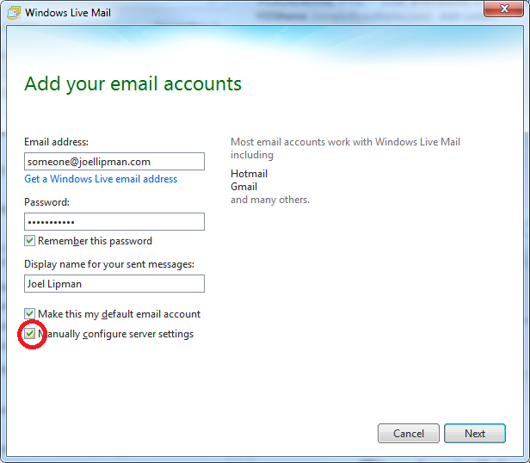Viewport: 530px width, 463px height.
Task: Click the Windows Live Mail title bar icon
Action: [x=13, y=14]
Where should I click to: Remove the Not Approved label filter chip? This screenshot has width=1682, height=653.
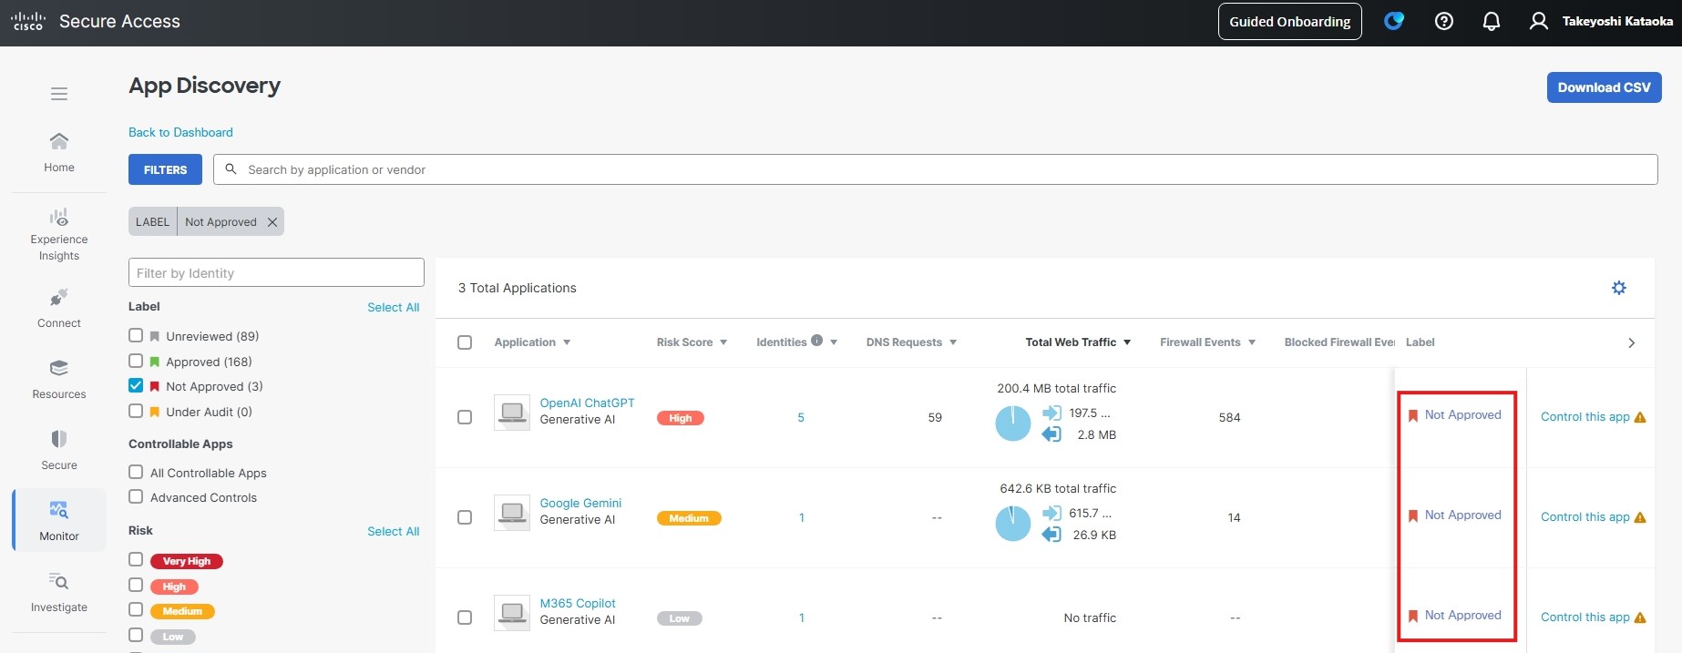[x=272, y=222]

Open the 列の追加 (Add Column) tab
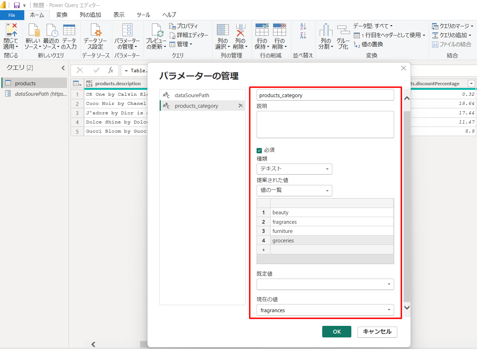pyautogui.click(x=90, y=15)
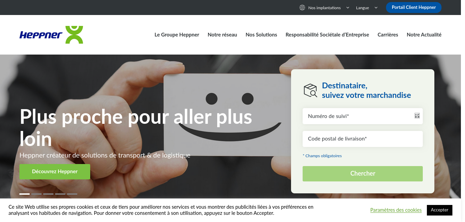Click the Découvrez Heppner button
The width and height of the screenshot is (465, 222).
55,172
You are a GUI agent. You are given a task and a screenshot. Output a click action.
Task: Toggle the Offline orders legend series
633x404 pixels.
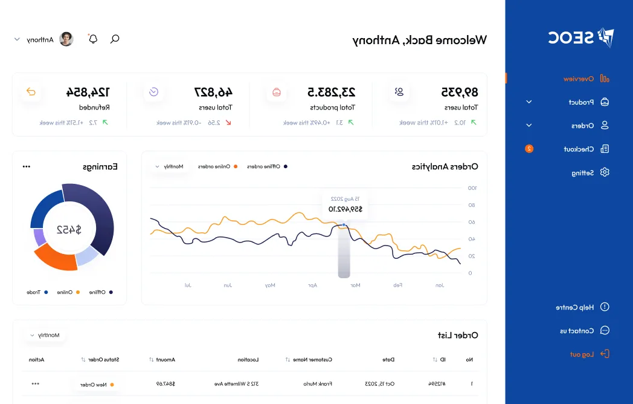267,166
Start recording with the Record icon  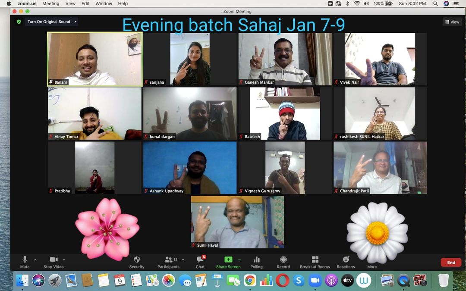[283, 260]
* * *
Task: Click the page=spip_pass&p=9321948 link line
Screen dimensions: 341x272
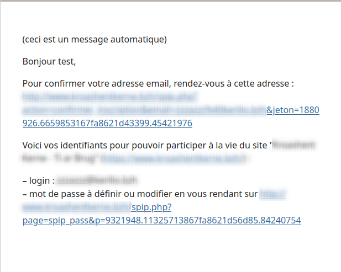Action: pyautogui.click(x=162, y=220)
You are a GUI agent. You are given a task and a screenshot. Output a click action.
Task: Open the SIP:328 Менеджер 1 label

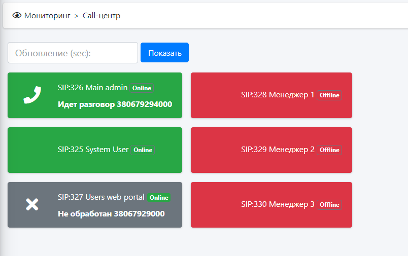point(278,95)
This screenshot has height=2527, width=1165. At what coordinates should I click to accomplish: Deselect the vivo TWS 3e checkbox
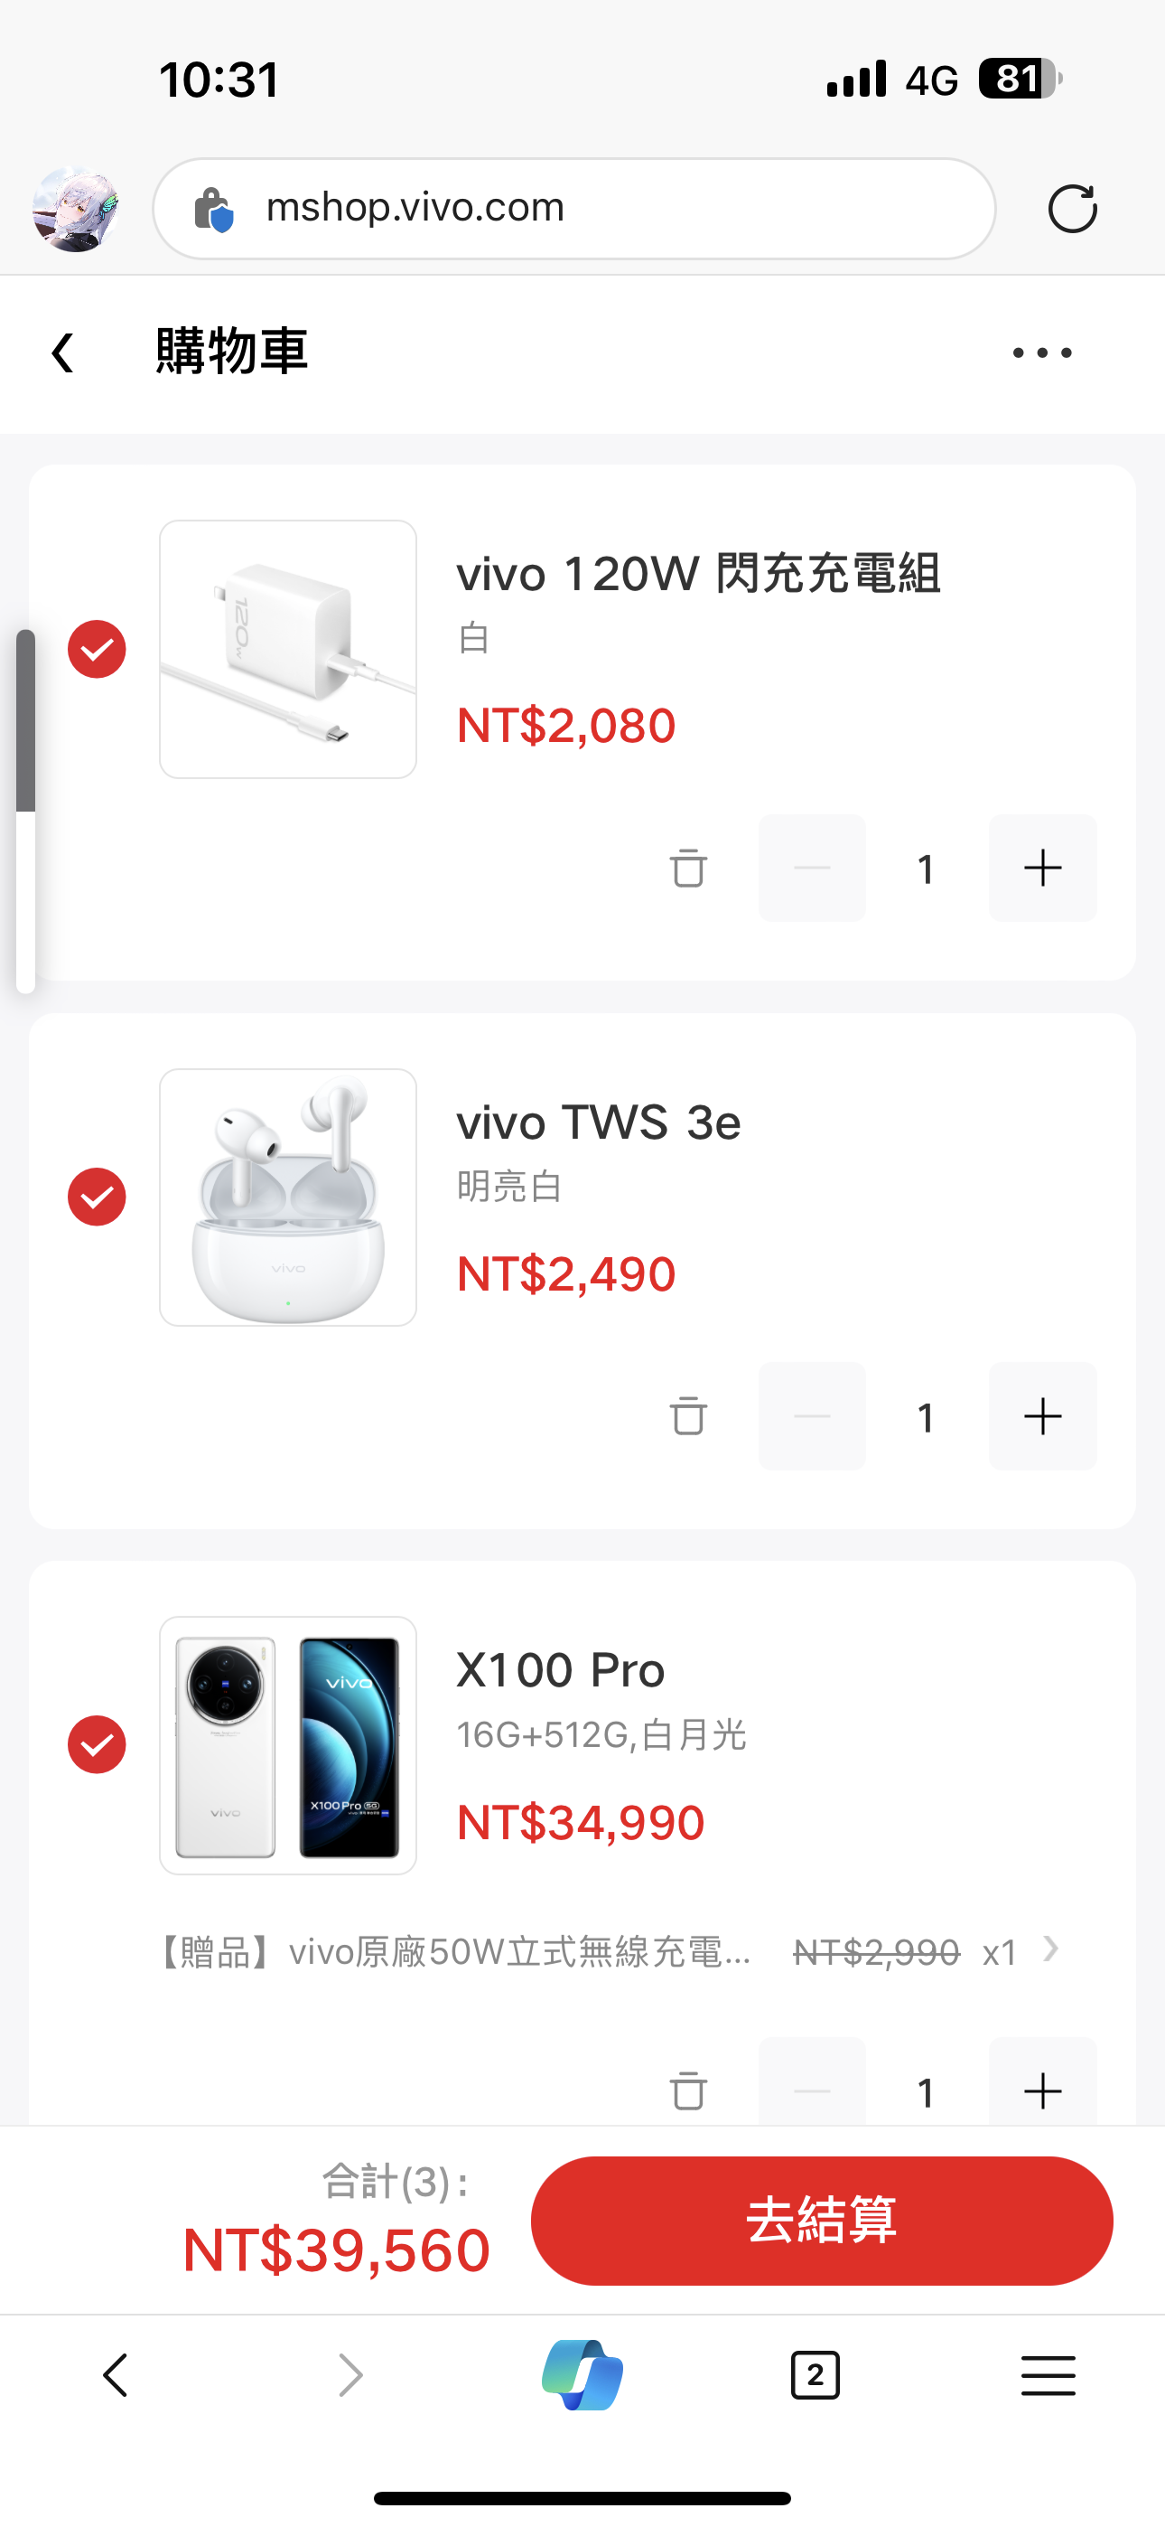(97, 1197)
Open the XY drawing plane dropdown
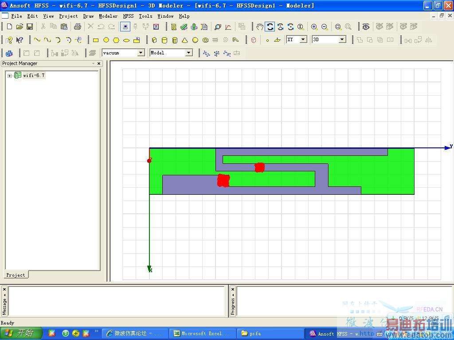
--
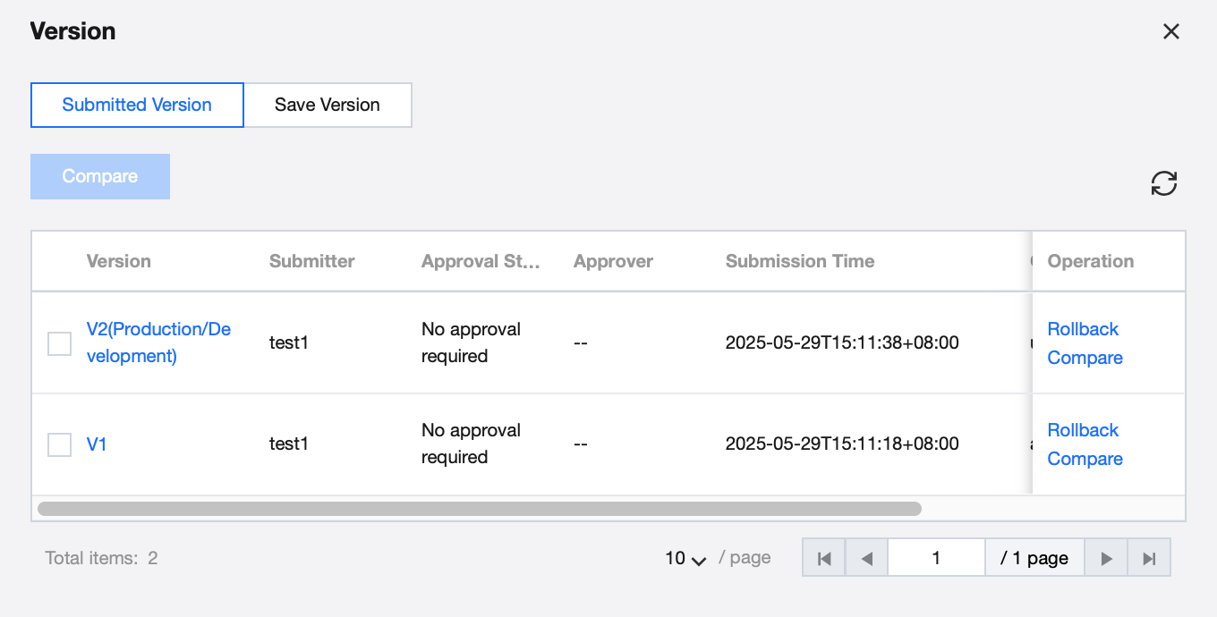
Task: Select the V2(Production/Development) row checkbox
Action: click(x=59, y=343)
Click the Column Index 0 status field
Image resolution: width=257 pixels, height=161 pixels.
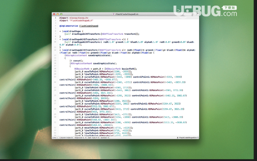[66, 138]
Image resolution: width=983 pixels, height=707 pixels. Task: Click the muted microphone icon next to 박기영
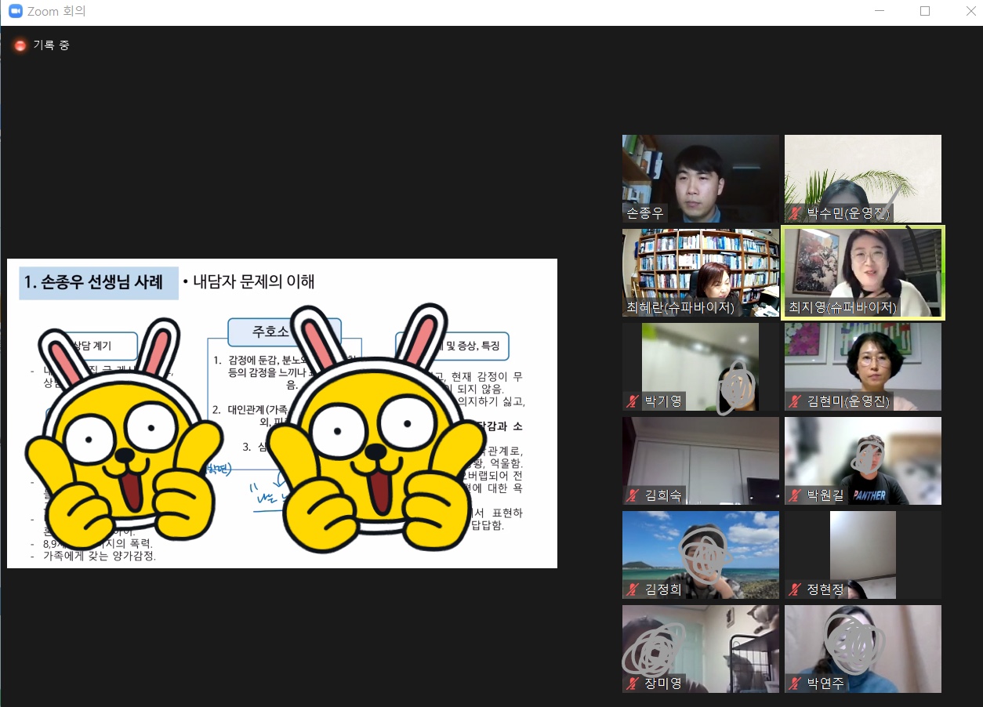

### TASK DETAILS
Look above and copy only the lines from the one holding "Task: Click the page=spip_pass&p=9321948" to the one holding "Open the XY drawing plane dropdown", both included, exactly, minus the pictures.

### RESPONSE TO THE TASK
Task: Click the page=spip_pass&p=9321948 link line
Screen dimensions: 341x272
Action: pyautogui.click(x=162, y=220)
You are a GUI agent. You are given a task and a screenshot. Output a click action.
Task: Open the SIP:328 Менеджер 1 label

point(278,95)
This screenshot has height=2527, width=1165. At what coordinates should I click to accomplish: Deselect the vivo TWS 3e checkbox
(97, 1197)
Open the XY drawing plane dropdown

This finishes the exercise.